Ohio Historical Society is now Ohio History Connection
On May 24, 2014, the Ohio Historical Society changed its name to the Ohio History Connection. Established in 1885, this nonprofit organization provides a wide array of statewide services and programs related to collecting, preserving and interpreting Ohio’s history, archaeology and natural history through more than 50 sites and museums across Ohio, including its flagship museum, the Ohio History Center in Columbus. For more information about programs and events, call 800.686.6124 or go online at www.ohiohistory.org.

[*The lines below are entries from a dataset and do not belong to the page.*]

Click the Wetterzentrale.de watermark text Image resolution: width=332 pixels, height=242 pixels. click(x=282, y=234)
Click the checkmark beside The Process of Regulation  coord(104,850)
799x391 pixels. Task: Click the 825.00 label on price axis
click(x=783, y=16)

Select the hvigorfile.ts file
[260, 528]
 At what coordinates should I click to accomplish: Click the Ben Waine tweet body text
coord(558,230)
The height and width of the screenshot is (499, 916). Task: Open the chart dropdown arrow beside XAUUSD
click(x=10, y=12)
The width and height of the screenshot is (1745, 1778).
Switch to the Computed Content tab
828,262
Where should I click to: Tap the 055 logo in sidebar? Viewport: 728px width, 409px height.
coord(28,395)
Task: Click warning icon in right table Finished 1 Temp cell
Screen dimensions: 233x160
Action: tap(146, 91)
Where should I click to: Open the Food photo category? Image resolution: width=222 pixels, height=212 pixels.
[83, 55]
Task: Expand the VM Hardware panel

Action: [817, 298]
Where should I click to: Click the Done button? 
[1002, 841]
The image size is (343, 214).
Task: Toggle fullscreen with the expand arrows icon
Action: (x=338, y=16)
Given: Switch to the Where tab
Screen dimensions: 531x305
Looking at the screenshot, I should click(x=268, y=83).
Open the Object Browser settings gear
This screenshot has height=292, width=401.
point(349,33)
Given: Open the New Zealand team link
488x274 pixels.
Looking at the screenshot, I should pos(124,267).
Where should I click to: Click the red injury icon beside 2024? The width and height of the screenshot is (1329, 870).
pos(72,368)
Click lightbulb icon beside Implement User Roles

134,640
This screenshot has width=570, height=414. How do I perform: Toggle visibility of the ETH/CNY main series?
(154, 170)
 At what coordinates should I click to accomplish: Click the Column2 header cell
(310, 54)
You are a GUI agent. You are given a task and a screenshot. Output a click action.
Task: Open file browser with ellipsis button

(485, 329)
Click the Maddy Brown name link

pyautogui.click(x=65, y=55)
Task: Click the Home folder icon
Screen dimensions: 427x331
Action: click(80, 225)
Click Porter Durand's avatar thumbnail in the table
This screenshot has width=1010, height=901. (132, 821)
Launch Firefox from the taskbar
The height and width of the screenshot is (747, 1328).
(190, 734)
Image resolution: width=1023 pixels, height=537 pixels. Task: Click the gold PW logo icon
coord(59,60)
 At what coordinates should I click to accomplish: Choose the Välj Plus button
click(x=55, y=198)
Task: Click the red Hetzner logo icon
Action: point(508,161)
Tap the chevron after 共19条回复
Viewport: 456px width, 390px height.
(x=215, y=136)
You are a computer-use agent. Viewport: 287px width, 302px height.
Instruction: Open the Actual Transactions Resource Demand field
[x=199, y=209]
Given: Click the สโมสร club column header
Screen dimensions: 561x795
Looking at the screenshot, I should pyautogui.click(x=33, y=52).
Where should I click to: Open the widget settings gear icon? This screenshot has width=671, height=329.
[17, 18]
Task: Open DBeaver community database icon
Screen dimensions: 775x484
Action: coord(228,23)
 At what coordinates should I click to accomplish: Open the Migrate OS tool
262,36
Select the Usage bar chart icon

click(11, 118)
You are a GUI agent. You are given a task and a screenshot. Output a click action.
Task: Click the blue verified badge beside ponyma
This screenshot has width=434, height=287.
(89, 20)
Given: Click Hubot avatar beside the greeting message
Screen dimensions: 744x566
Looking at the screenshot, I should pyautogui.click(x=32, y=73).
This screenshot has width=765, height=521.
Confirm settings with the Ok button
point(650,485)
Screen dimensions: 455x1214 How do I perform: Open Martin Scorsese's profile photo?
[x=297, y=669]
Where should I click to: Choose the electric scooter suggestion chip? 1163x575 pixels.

Prescriptions from the Building Doctors:

Do’s:

  1. Check your roof and attic or upper stories for leaks at least every six months. Look for separations, bulges, cracks, and signs of moisture. It’s important to check your roof regularly. A sound roof is the key to preventing many problems which can occur below.
  1. Inspect your gutters and downspouts during a hard rain to see that they’re working properly. Keep them clean and free of leaves and obstructions which may clog them. Make sure water from downspouts is directed away from the foundation.
  1. Open your basement windows in the dry season to let air circulate. Feel basement walls for dampness. A musty odor indicates a high moisture level in the basement. Check for proper ventilation and dehumidification. Be certain that air circulates freely and isn’t blocked by materials stored against the wall.
  1. Look for loose or damaged siding. Note any areas of paint failure. Check gaps between boards. Gaps smaller than a quarter-inch will help ventilate the wall cavity; larger gaps may admit rainwater.
  1. Caulk gaps where window and door frames meet masonry or wood openings to prevent water from entering wall cavities of frame buildings or masonry of bearing-wall structures.
  1. Examine painted surfaces for signs of peeling, cracking and alligatoring. Look for clues to original painting techniques and colors. A common way to examine hidden layers of paint is to carefully sand a small area in a location where it would not have weathered or been in direct sunlight, exposing the individual layers.
  1. Assess the condition of all exterior features, particularly those of significance, such as porches, brackets and other decorative trim.
  1. Attend the Building Doctor Clinic.

Don’ts:

  1. Don’t use abrasive methods to clean brick or masonry. They can cause irreparable harm. Sandblasting, for example, removes the hard outer surface of the brick, exposing its softer core to the elements, and damages other kinds of masonry and wood, too. Avoid all techniques for cleaning masonry or wood that involves blasting or high pressure.
  1. Don’t use water-repellent coatings on masonry. They can trap moisture inside instead of letting it pass freely in and out as it normally would. When trapped moisture freezes, it expands, often forcing the surface of the brick or stone to flake or spall.
  1. Never seal basement windows shut. You’ll trap moist air inside and prevent proper air circulation, which can lead to a damp basement.
  1. Don’t plant bushes or vegetation close to the foundation. They prevent sunlight from reaching the ground, allowing moisture to accumulate there.
  1. Don’t use blown-in insulation unless you install a vapor barrier, too. Without the vapor barrier, moisture can accumulate, saturating the insulation and damaging your wall.
  1. Don’t leave unused gas pipes connected or live ends uncapped. Have gas lines professionally inspected. You can prevent a tragedy and save yourself a great deal of money.
  1. Don’t allow bare wires to remain exposed. Have old wiring professionally inspected.
  1. Don’t forget to give your building a thorough check-up every six months to ensure that it has a clean bill of health.